== Task directions ==
Return all of the entries below exactly as they are given.

[Opening Record set section]

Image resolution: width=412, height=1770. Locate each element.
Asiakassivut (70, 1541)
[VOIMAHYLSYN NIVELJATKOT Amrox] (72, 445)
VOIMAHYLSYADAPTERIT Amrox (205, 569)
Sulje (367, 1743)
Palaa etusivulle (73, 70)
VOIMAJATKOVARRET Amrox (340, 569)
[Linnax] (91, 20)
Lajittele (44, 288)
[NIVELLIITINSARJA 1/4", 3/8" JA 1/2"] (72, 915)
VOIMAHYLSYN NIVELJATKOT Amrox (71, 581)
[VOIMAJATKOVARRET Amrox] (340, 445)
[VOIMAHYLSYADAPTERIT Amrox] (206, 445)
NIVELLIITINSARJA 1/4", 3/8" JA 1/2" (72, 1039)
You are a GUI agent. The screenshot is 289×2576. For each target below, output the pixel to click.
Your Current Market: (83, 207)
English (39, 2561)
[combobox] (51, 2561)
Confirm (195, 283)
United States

[Closing Record set section]

== Final answer ==
Image resolution: width=412, height=1770. Locate each element.
Asiakassivut (70, 1541)
[VOIMAHYLSYN NIVELJATKOT Amrox] (72, 445)
VOIMAHYLSYADAPTERIT Amrox (205, 569)
Sulje (367, 1743)
Palaa etusivulle (73, 70)
VOIMAJATKOVARRET Amrox (340, 569)
[Linnax] (91, 20)
Lajittele (44, 288)
[NIVELLIITINSARJA 1/4", 3/8" JA 1/2"] (72, 915)
VOIMAHYLSYN NIVELJATKOT Amrox (71, 581)
[VOIMAJATKOVARRET Amrox] (340, 445)
[VOIMAHYLSYADAPTERIT Amrox] (206, 445)
NIVELLIITINSARJA 1/4", 3/8" JA 1/2" (72, 1039)
You are a GUI agent. The screenshot is 289×2576. For each target below, output the pixel to click.
Your Current Market: (83, 207)
English (39, 2561)
[combobox] (51, 2561)
Confirm (195, 283)
United States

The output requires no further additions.